Last week, Virta Health, a health tech startup that helps patients reverse type 2 diabetes, hosted a meetup called, ‘Machine Learning in Healthcare.’ We joined to discuss the potential of these learning algorithms and heard five talks focused on how machine learning could improve healthcare. Lightning talks were given by:
- Abe Gong, Superconductive Health
- Catalin Voss, Founder Autism Glass Project
- Yizhen Dong, Eleven Two Capital
- Nasir Bhanpuri, Virta Health
- Jackie Lee, Virta Health
Below are 5 key takeaways about machine learning and how they can be applied to improving provider directories.
1. Vast and complicated healthcare data is the perfect ground for machine learning
Healthcare has huge potential to benefit from machine learning by solving big and complicated problems.
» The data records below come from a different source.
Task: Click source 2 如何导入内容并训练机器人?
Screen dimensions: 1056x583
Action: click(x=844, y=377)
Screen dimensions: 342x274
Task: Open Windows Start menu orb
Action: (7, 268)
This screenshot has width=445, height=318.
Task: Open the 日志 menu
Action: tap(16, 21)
If you’re in healthcare and you have to deal with either patient or provider data, you know that the data itself is very complex. Some of this complexity comes from the technologies used, but some comes from the dynamic nature and tremendous amount of data. As Yizhen Dong from Eleven Two Capital highlighted in his talk, leveraging machine learning in healthcare is one of the most interesting trends in healthcare today. Solving inefficacies and decreasing costs are just one, yet very interesting outcome of finding opportunities to apply machine learning.
2. Healthcare industry needs interoperability
There’s one particularly tricky problem in healthcare: it’s an industry with a lot of data in diverse formats that can date back 30 years. The technical ecosystem does not yet enable different systems and applications to talk to each other – something that is taken for granted in so many other areas of business. The healthcare industry is highly regulated and so stratified that it is very hard to integrate its systems and data with each other. Abe Gong from Superconductive Health pointed out that current trends in healthcare, such as hospital consolidation and value-based care require incentives for data sharing that would make data flows and integration possible. The same applies to provider directories that need ongoing validation processes and constant data updates. Ultimately having a centralized hub for provider data would make maintaining the data correct everywhere a lot easier.
3. The healthcare shopping experience will get better as more data becomes available and usable
Because of the lack of interoperability, a consolidated and working infrastructure —consumers are having a hard time working their way through the healthcare ecosystem. Even so, they rightfully expect to get good care that is designed just for their needs. Accurate provider data is a core part of this infrastructure, that enables innovation and personalized care for consumers. Jackie Lee and Nasir Bhanpuri from Virta Health talked about how Virta uses machine learning to personalize the patient’s experience on the diabetes control app. Thanks to this approach, the app was able to give the patients more curated support that better fitted their personal needs. As a result, the patients dropped out less and proved better results in reversing diabetes.
4. Aggregating diverse data to understand the actual situation
With machine learning it is possible to dig deeper in immense amounts of data and learn from the data in real time. As an example, Catalin Voss spoke about his Stanford research project where machine learning is helping kids with autism to learn to read emotions in real life social situations. Here, the models get adjusted to the immediate social circle of the patient and the most common social situations the patient encounters. For collecting provider data, machine learning could be used to understand the providers’ circles and changes in practice staff. We could learn when we should go back to the provider and validate new information. Examples of indicators for a need to validate a providers’ address or practice location are, for example, having less than five years from graduating or having a provider specialize in a new area.
5. Knowing the situation at a practice helps to reduce providers’ administrative burden
Provider Directories can be complicated to maintain and the data is hard to collect, but it all boils down to the same task: the provider (or practice manager) attesting to the information we need to validate. Machine learning could potentially bring insight into why some providers never validate their information, but stay as “non-responsive”. By putting together data about the location, situation, time, size and what was validated, we might be able to learn how to best help reduce the administrative burden of providers – validate only when it’s needed and only once for everyone who needs that same data. Thanks for the great meetup Virta Health!